3.) What is your oil pressure? This needs to be confirmed. Do you have a 60PSI oil pump? There is a 40 PSI oil pump used on non-HP engines like those found in the big cars grandma drives. Oil pressure on the gauge should jump right up when fired up. If it creeps up, it may be an oil pump or oil passage flow problem.

4.) Filter choice.

5.) Look at the oil flow diagram. The front of the block has 2 oil galley plugs. If your have been replaced, it is possible that they could have been sunk too deep and is partially blocking that right bank oil supply to the lifters.

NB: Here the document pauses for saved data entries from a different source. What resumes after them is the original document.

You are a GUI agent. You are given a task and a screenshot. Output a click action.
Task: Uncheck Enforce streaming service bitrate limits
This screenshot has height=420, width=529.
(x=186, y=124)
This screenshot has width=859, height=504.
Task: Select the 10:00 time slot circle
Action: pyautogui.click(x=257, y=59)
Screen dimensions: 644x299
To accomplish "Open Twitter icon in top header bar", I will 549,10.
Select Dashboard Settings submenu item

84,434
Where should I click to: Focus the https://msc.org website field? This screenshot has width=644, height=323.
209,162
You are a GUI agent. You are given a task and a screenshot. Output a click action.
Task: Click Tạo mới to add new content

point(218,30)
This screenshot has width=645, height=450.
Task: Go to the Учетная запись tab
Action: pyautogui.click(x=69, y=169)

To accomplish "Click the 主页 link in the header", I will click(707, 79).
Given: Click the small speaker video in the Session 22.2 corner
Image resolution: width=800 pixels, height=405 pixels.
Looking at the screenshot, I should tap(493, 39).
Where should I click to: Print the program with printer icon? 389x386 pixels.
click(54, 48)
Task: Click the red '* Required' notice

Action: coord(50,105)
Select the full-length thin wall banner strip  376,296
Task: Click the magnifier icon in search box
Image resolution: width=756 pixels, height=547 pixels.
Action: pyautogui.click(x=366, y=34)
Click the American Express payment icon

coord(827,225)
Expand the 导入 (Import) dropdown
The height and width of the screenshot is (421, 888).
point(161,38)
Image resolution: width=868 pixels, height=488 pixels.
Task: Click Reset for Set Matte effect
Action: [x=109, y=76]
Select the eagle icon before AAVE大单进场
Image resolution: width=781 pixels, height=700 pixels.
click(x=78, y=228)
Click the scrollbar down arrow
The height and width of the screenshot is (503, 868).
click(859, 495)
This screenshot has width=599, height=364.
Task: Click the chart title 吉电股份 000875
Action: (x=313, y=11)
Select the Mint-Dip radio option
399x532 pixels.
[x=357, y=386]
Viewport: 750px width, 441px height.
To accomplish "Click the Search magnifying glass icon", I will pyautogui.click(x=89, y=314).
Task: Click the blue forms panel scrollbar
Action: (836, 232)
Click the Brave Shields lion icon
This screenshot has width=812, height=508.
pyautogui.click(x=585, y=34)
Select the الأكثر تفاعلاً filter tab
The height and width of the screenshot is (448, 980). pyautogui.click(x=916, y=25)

6.) Comp Cams, on cams like the XE versions, have steep lobe ramps and lifter/rocker arm noise is possible as the valves slam shut fast and hard. You want to have the correct matching springs that have enough pressure to close the valve and hold it closed versus bouncing off the seat due to the fast closing action of the cam. I would check this when the heads are off. When you re-assemble, I would put some cam assembly lube on the cam as a precaution even though you already broke in the cam.


----------



## RMTZ67 (Mar 12, 2011)

For right now, oil thickness is the only common denominator so you might start there. Then see what happens....goes away, gets louder or stays the same. Then look into PontiacJim recommendations. How did your other cam lobes and lifters look on the one you removed? Especially on those that seemed to be the issue? Just curious.


----------



## Anthd7767 (Aug 8, 2020)

Thanks for the responses..... Jim all the parts I removed were in pristine condition, pushrods perfect, oil pressure jumps right up idles at 45lbs (rally gauge new sender so not sure how accurate), pressure raises above 50lbs above idle. As far as whether or not the pushrods are getting oil or not and spinning.... I haven't pulled the covers while running that's a mess with out a set of covers that have had the tops cut out.... Springs are matched and shimmed for the correct installed height. As stated above the engine runs and sounds perfect after warmed up a little.... I do like the clue about the oil galley plug on the front being sunk in to far and causing a restriction... When I break the engine down I will check that out...I've never seen a thicker oil cause a lifter to "not" pump up and for it to be isolated to the passenger bank in both instances is odd to me, but if I don't find a smoking gun during my tear down I'll put in 10w40 when I reinstall with another AC oil filter.. Thanks again all, I will keep you posted!


----------



## Jetzster (Jan 18, 2020)

‘WIX GOLD’ filters at NAPA are great if the AC is not avail


----------



## Anthd7767 (Aug 8, 2020)

So after breaking the engine down to a short block and looking at the front of the block I measured .125 thou from the block face to the outer edge of the cup plug..... Thoughts anyone?


----------



## Anthd7767 (Aug 8, 2020)

PontiacJim said:


> Assume you can see oil coming from the pushrods/rockers when you "zero lashed" the lifters? You should have also seen the pushrods spinning as the lifters have to spin on the cam so as not to wear out the lifter or cam lobe. Too tight and the pushrod does not spin. You may have to give the engine a little more than idle speed to see the pushrod spin sometimes, but generally, it should rotate.
> 
> Correct pushrod ends? Take a look to make sure the ends are not being eaten up and look at the pockets in the roller rockers.
> 
> ...


Hey Jim, I added a picture to the thread... Looks like the cup plugs for lifter the oil galleys on the front of the block are in about .125 thou from the face of the block to the cup plug edge... What'd ya think?


----------



## Baaad65 (Aug 29, 2019)

I have a 461 stroker from Butler with roller valve train and their build sheet has 20W-50 listed so that's what I put in and then I noticed a ticking sound when cold even with 80psi of oil pressure and it concerned me so I looked up blogs on this site and found that oil was to heavy so I swapped it out to 10-30 or 40 and the ticking went away 👍


----------



## PontiacJim (Dec 29, 2012)

Anthd7767 said:


> Hey Jim, I added a picture to the thread... Looks like the cup plugs for lifter the oil galleys on the front of the block are in about .125 thou from the face of the block to the cup plug edge... What'd ya think?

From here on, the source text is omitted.